Chiudo in fretta le palpebre, prima che sganci gli ordigni, quella bastarda. Però non credo di aver fatto in tempo, la velocità di certe mosche supera di gran lunga il pensiero, soprattutto quando tu sei immerso nel tepore avvolgente di Settembre.
Subito mi sembra di sentire un corpo estraneo dentro l’occhio. Corro in bagno, mi lavo con l’acqua fredda. Poi con quella un po’ più calda. Quando mi guardo allo specchio mi sembra di vedere dei puntini gialli dentro la cornea. Allora ci passo sopra un fazzoletto pulito e poi un poco di sapone. Mi brucia, mi brucia tantissimo.
Telefono al mio medico.
“Sì, dottore, proprio così, dentro l’occhio ho un milione di larve. Sento che si muovono. Mi ha bombardato all’improvviso, quella maledetta, senza preallarme”.
“Venga in ambulatorio, fra dieci minuti sarò lì”.
Mi visita, mi ispezione per bene con una lente, mentre io ho dei tremori alle gambe. Poi scrive una ricetta. “Prenda questo, le passerà tutto in pochi minuti”.
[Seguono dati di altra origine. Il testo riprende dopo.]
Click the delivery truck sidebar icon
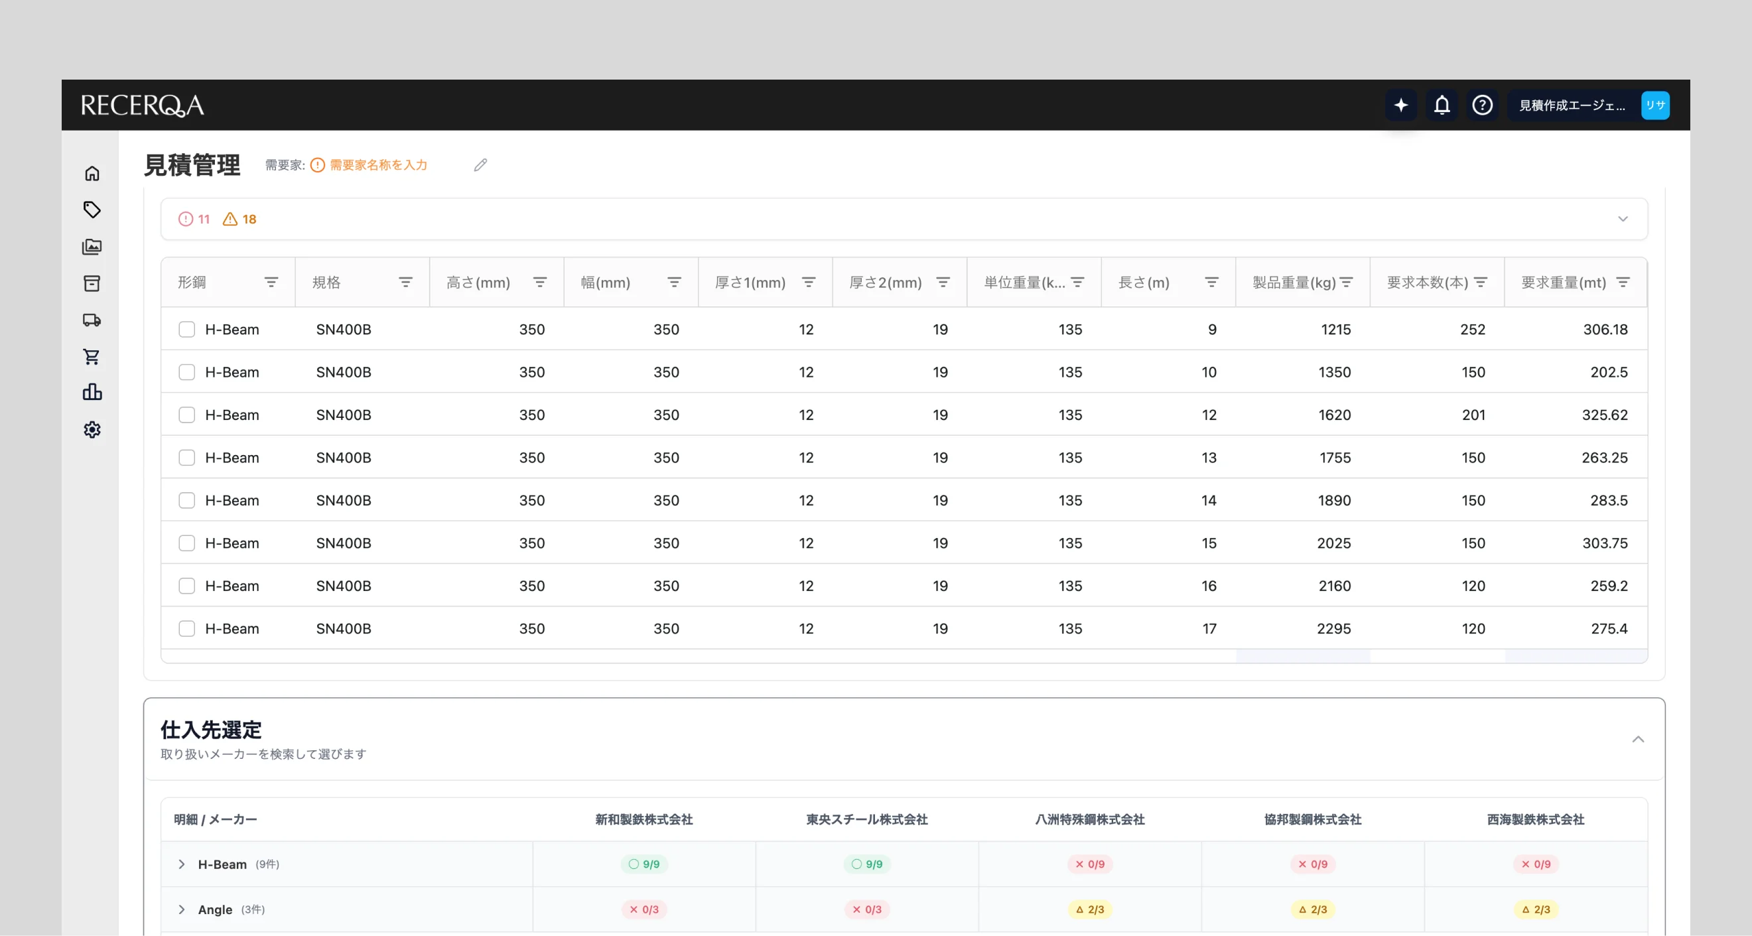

Quando arrivo in farmacia cerco di leggere cosa mi ha prescritto, ma come al solito non si capisce una mazza. La farmacista, invece, capisce subito. Mi sorride. Anche la farmacista ha un bel culo, non come quello della signora Birinu, però è bello lo stesso. Chiudo l’occhio bombardato e la guardo con quello sano, mentre apre un cassetto per prendere la scatola della mia medicina.
Quando torno a casa apro in fretta il pacchetto e tirò fuori la scatola. E’ il solito flacone di ansiolitico.
Vabbè, lo prendo.
Dopo un po’ sto meglio, l’occhio non mi brucia più. Ma non è la stessa cosa del sole di Settembre che ti entra dalla finestra la domenica mattina. Quello stato di benessere che ho provato un’ora prima non lo ritrovo più. Anche perché adesso dalla strada mi arrivano solo le voci di tue pipi che parlano delle dimissioni di Boffo. Poi ridacchiano in modo sgradevole.
Ripeto tre volte la parola "caduco".